▶ **Reading text**
>>>
ESG investing has become a colloquialism for any form of investment strategy that incorporates certain “sustainability” factors or ethical considerations into the investment decision-making process. In its truest sense, ESG is simply a set of criteria—environmental, social, or governance—that businesses and investors can use to evaluate potential financial endeavors in a stakeholder-friendly context. Using ESG criteria as inputs, investors engage in socially responsible investing (SRI) and businesses engage in corporate social responsibility (CSR). For simplicity’s sake, we will use “ESG investing” as an all-encompassing term for both SRI and CSR, with criteria shown in Figure 5.

Examples of Environmental Social and Governance Criteria

Ethically motivated or “values-based” investing is nothing new; with religious underpinnings, ESG investing has been practiced in the West since at least the mid-17th century. The Quakers prevented followers from investing in companies that profited from slavery or other such activities deemed unethical, while John Wesley and his Methodist followers sought to gain all they could without hurting their neighbors. The creation of the Sullivan Principles, encouraging signatories to operate their businesses in a manner that treated all employees equally, laid the groundwork for a broader institutional divestment from South African businesses in the early 1980s, fueling the social angst that helped bring apartheid to an end. The Chernobyl disaster and the Exxon Valdez oil spill further propelled public demand for greater corporate culpability, and a full-scale ESG movement took root in the late 1980s.

Drivers of ESG demand

What began as a European investment phenomenon is morphing into a genuine institutional overhaul. A 2016 survey commissioned by Natixis Global Asset Management found that 91% of institutional managers claim to incorporate ESG criteria into their investment analysis process. Institutional efforts are largely focused on risk management, with a recent CFA Institute survey finding that, of those investors making use of ESG criteria, roughly 63% are doing so primarily as a form of risk management. Given their long time horizons and institutional goals of societal betterment, endowments and foundations are adopting ESG policies at a rapid rate. In fact, CalSTRS and CalPERS, pension funds for public sector workers in California, are now required by state law to divest holdings in companies which derive more than half of total revenue from mining thermal coal.

High-net-worth and retail ESG demand tends to reflect consumption choices. Millennials have taken a keen interest in the social impact of investments, despite beginning adult life with a financially tougher hand than previous generations. A Morgan Stanley survey found that, compared with 58% of the overall population, 75% of millennials believe that their investments could influence climate change, and millennials are twice as likely as the average investor to check product packaging or invest in companies that espouse social or environmental objectives. This type of ESG investing is typically exclusionary and highly personal but may come at the expense of performance. Growing demand is attracting the attention of investment managers, thus resulting in the proliferation of ESG products regardless of investor naiveté and ignorance of potential investment consequences. In many cases, the threshold for investor adoption is not that ESG strategies outperform non-ESG strategies; when presented with two similarly performing portfolios, one with an ESG label and the other without, investors will likely opt for the ESG lineup. For certain segments of the population, typically those engaged in values-based investing, this similar performance “burden of proof” is lower or nonexistent, with investors willing to sacrifice returns or significantly increase tracking error in order to construct a portfolio that aligns with their principles.
<<<
▶ **Provided material**
>>>
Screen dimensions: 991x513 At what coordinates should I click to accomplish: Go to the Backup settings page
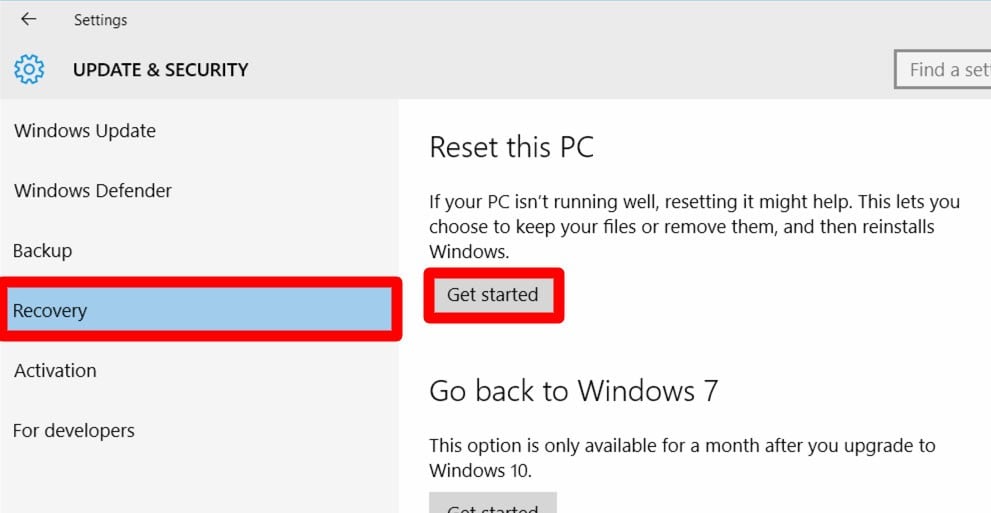tap(42, 251)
<<<
▶ **Problems**
1. Write out everything from "Drivers of ESG" down to "mining thermal coal." in the ESG investing text, replacing "pension funds" with "retirement funds".
2. Carry on the ESG investing text, picking up after its final sentence.

▶ **Responses to the tasks**
1.
Drivers of ESG demand

What began as a European investment phenomenon is morphing into a genuine institutional overhaul. A 2016 survey commissioned by Natixis Global Asset Management found that 91% of institutional managers claim to incorporate ESG criteria into their investment analysis process. Institutional efforts are largely focused on risk management, with a recent CFA Institute survey finding that, of those investors making use of ESG criteria, roughly 63% are doing so primarily as a form of risk management. Given their long time horizons and institutional goals of societal betterment, endowments and foundations are adopting ESG policies at a rapid rate. In fact, CalSTRS and CalPERS, retirement funds for public sector workers in California, are now required by state law to divest holdings in companies which derive more than half of total revenue from mining thermal coal.

2.
Fiduciary duty and the investment consequences of ESG integration

Is the use of ESG-tailored products offered by the investment industry consistent with a fiduciary duty to protect and grow capital in a prudent fashion? In an interpretive bulletin (IB) issued in 1994, the U.S. Department of Labor (DOL) permitted economically targeted investments only to the extent that such investments presented a similar risk and return profile to those of non-ESG focused investments; this became known as the “all things being equal” test. Then, reversing course in 2008, the DOL raised the hurdle for incorporating ESG factors, stating that their use as inputs into investment decision-making processes should be rare. Acknowledging its flaws and again changing position, the DOL clarified in IB 2015-1 that Employee Retirement Income Security Act (ERISA) money could once again take ESG factors into consideration, reinstating 1994 guidance and the “collateral goals as tie-breakers” maxim. This action acknowledged for the first time that, in some circumstances, utilizing ESG criteria may provide more than just collateral benefits to beneficiaries. The DOL claimed that not only had the 2008 guidance “unduly discouraged fiduciaries from considering ETIs (economically targeted investments) and ESG factors,” but also acknowledged that such factors may be included in the analysis of the economic merits of competing investment choices. The DOL went a step further in early 2016 when it stated that ESG factors may prove to be “intrinsic to the market value of an investment” while simultaneously citing growing institutional adoption.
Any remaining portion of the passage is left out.